What's the most significant advance in the history of science?

Sidhe said:
Just as a side thought I wonder what came first symbolism in the form of signs and cyhphers or language, It seems to me writing or at least a primitive form must have come first, then speech made signs pertinent to language and truly expressive writing evolved.
If you look at animals, most communicate using their bodies immediately (verbally or physically), rather then leaving lasting markers. Some do both... but AFAIK none just leave markers.
 
The Great Apple said:
Engineers do research too. While many of the fundamentals can be understood through physics, they are sometimes not applicable to larger scale problems, where approximations have to come in. Alot of engineering is trial and error because of this. Physics is certainly not a replacement for a good olde physical model, else wind tunnels would not exist.

This is true I agree the modelling of fluid/airflow dyanamics is often just too complicated and has to many variables at a large scale to model on a computer alone(at least at present who knows what will happen in the future?) At some point you do have to test something, but I think the point is you do the math then you do the test, contrary to how things were done in the distant past, where it was often trial and error, although the Egyptians used triangulation of forces to build the pyramids, a model of such is carved into one of the pyramids.
+ + + + +
■ EXERCISE A:
Which lines of the rows contain the string "Given"? Return each one, treating case as significant.

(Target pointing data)
+ + + + +
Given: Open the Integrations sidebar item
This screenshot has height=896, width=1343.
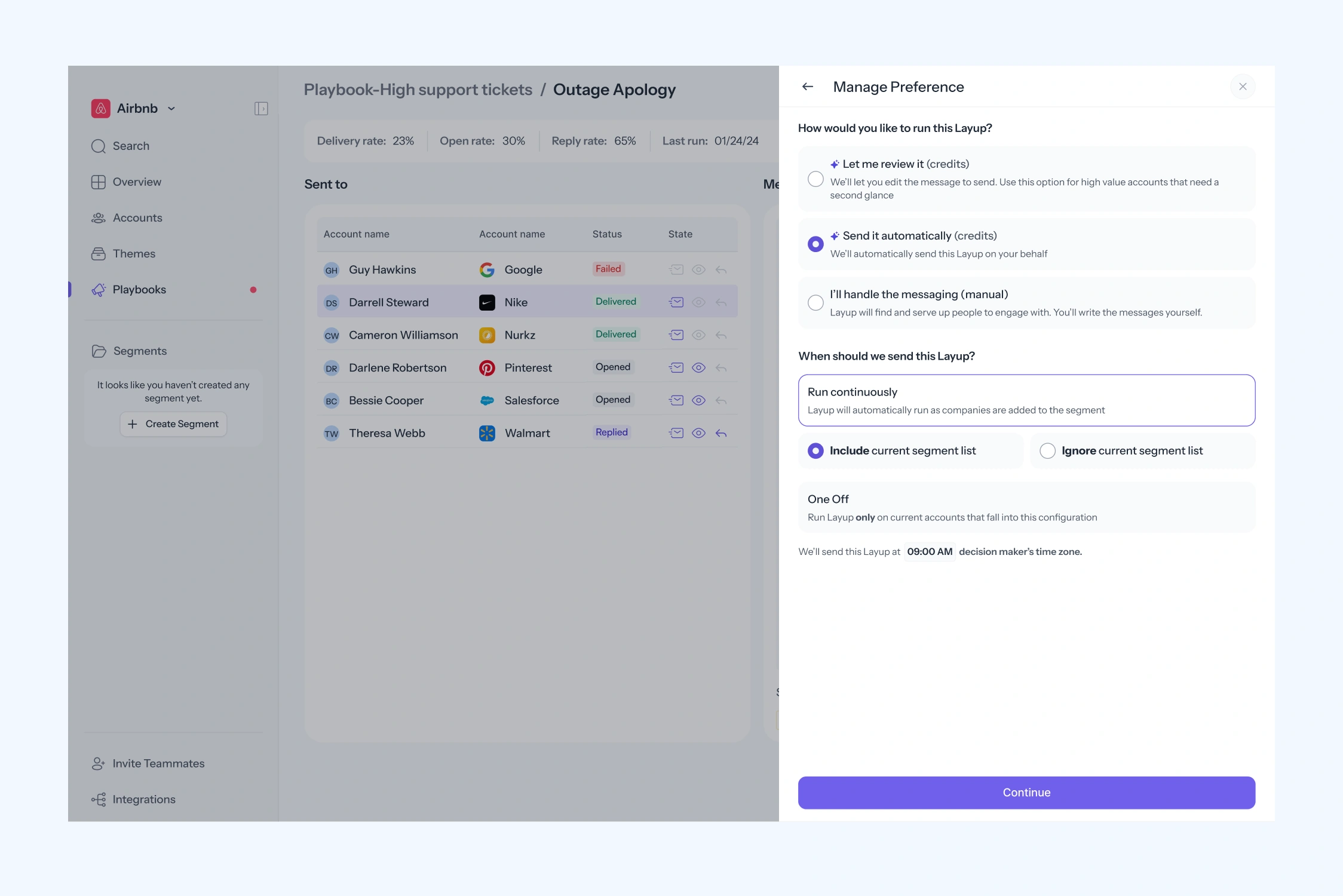Looking at the screenshot, I should tap(143, 799).
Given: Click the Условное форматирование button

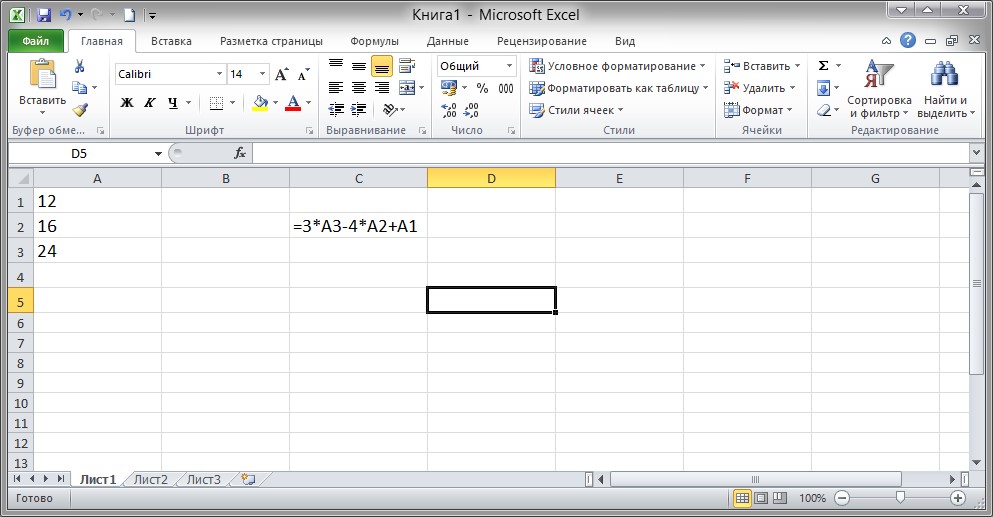Looking at the screenshot, I should [x=616, y=66].

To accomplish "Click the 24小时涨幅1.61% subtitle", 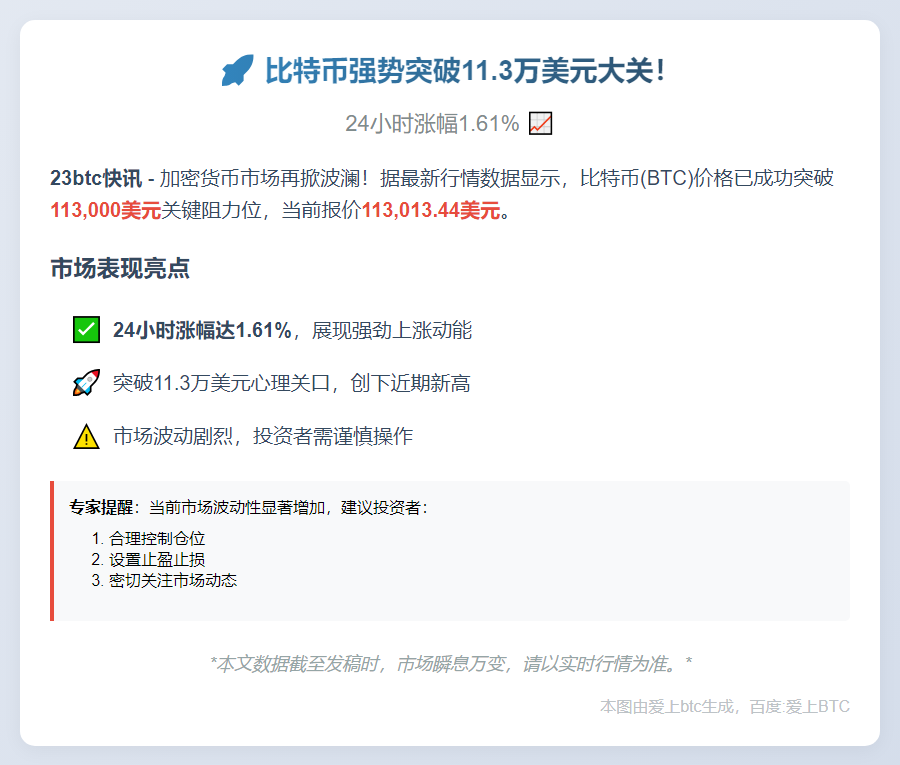I will tap(431, 124).
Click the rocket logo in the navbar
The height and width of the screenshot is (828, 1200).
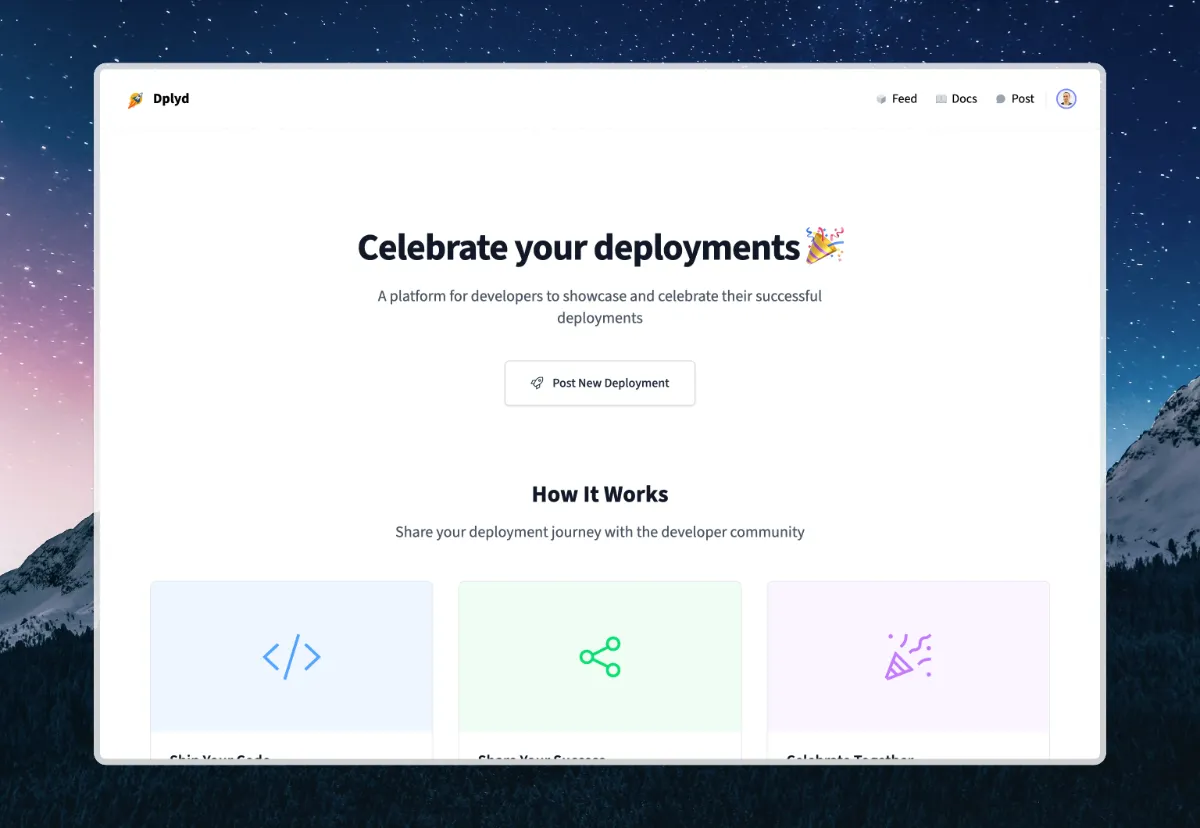(x=135, y=98)
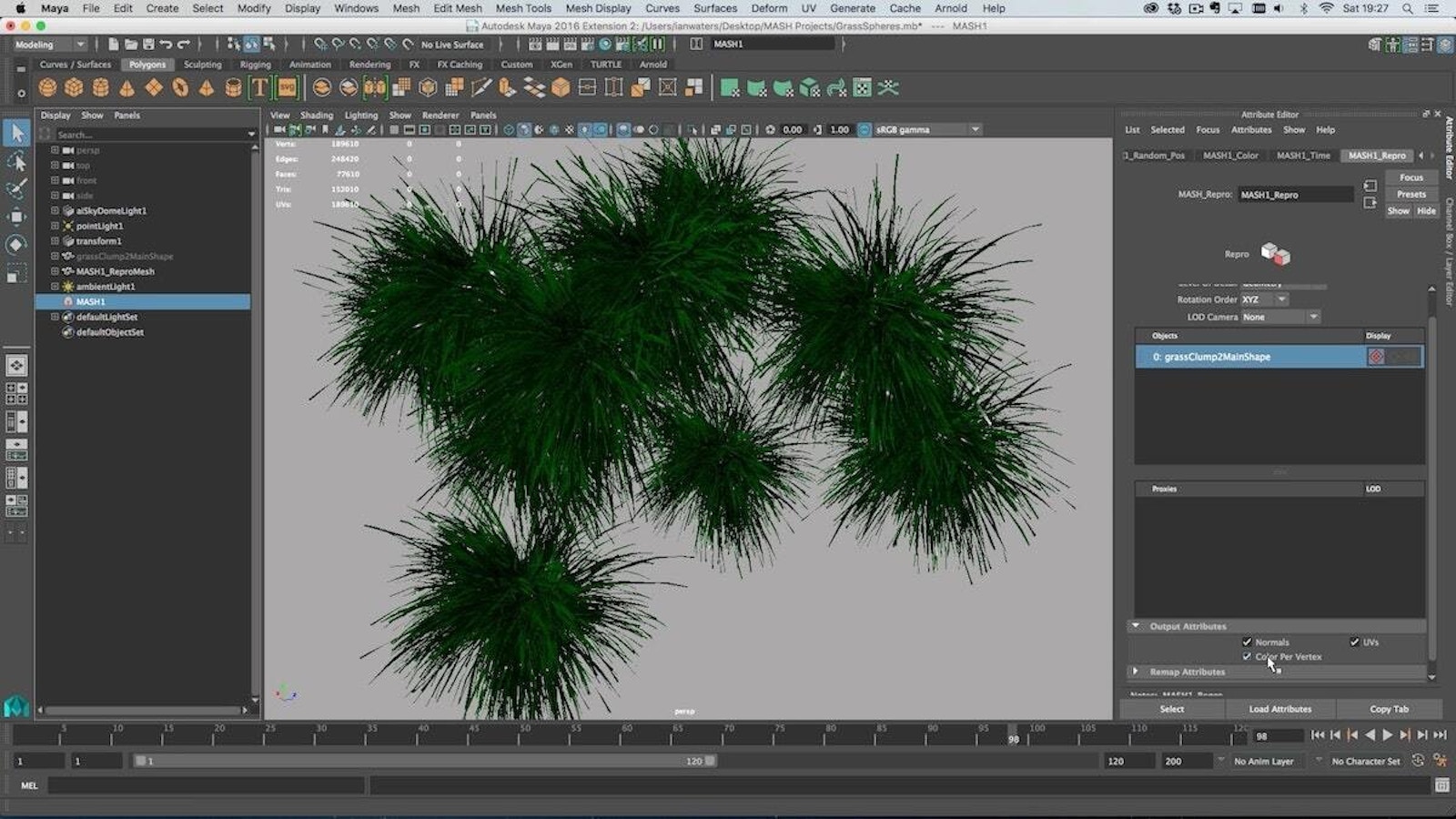
Task: Click the Load Attributes button
Action: point(1279,709)
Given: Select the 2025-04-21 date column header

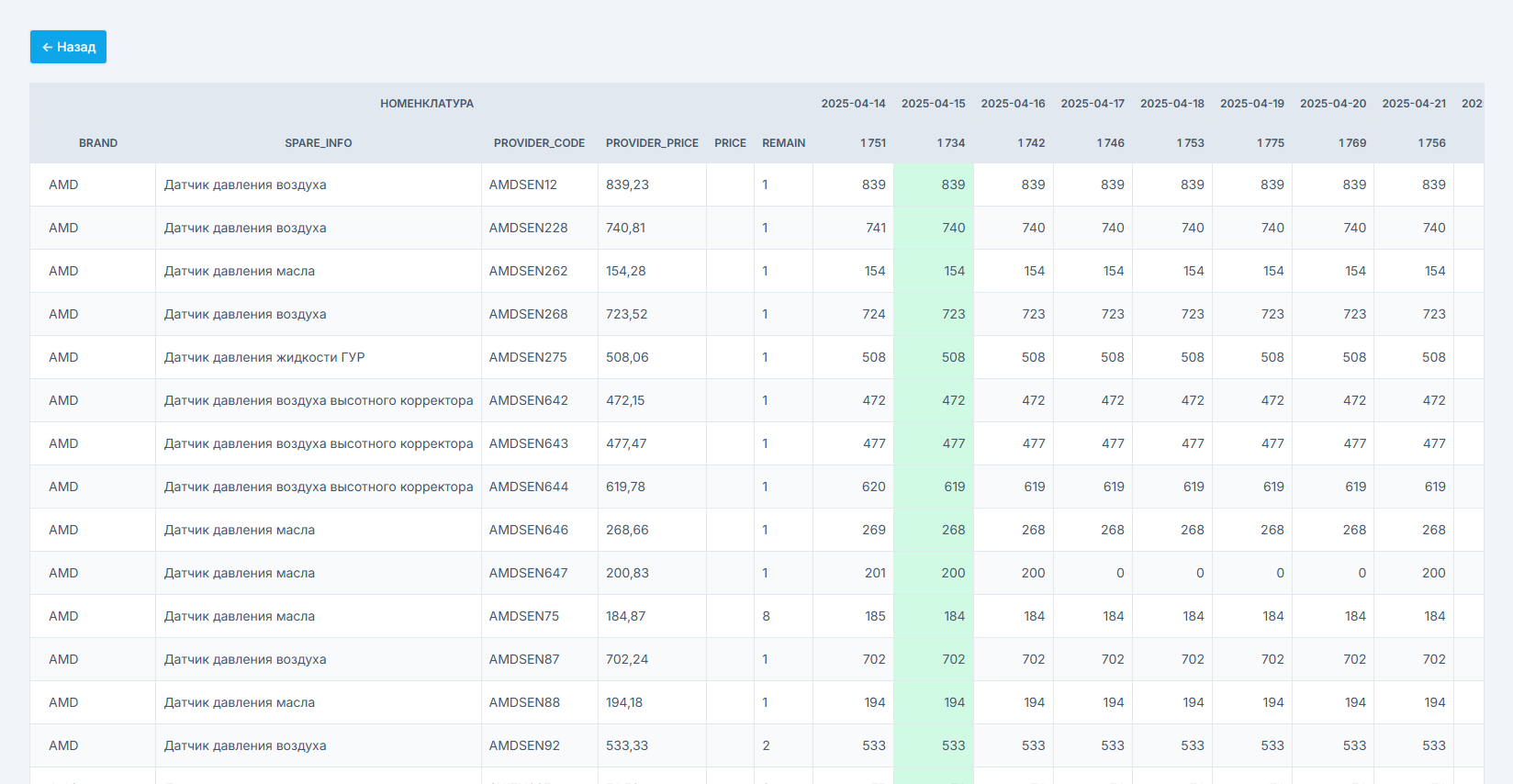Looking at the screenshot, I should [1413, 104].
+ + + + +
■ EXERCISE B:
Do these statements agree with the forum thread on the most significant advance in science? (i) The post attributed to The Great Apple calls physics a replacement for physical models. (ii) The post attributed to Sidhe suggests that writing, or a primitive form of it, came before speech. (iii) The final paragraph says a model of force triangulation is carved into one of the pyramids. Answer yes or no for each, quoting the deciding words.

■ FULL RESPONSE A:
Given: Open the Integrations sidebar item
Given: Click the Условное форматирование button
Given: Select the 2025-04-21 date column header

■ FULL RESPONSE B:
(i) No: "Physics is certainly not a replacement for a good olde physical model, else wind tunnels would not exist."
(ii) Yes: "It seems to me writing or at least a primitive form must have come first"
(iii) Yes: "the Egyptians used triangulation of forces to build the pyramids, a model of such is carved into one of the pyramids."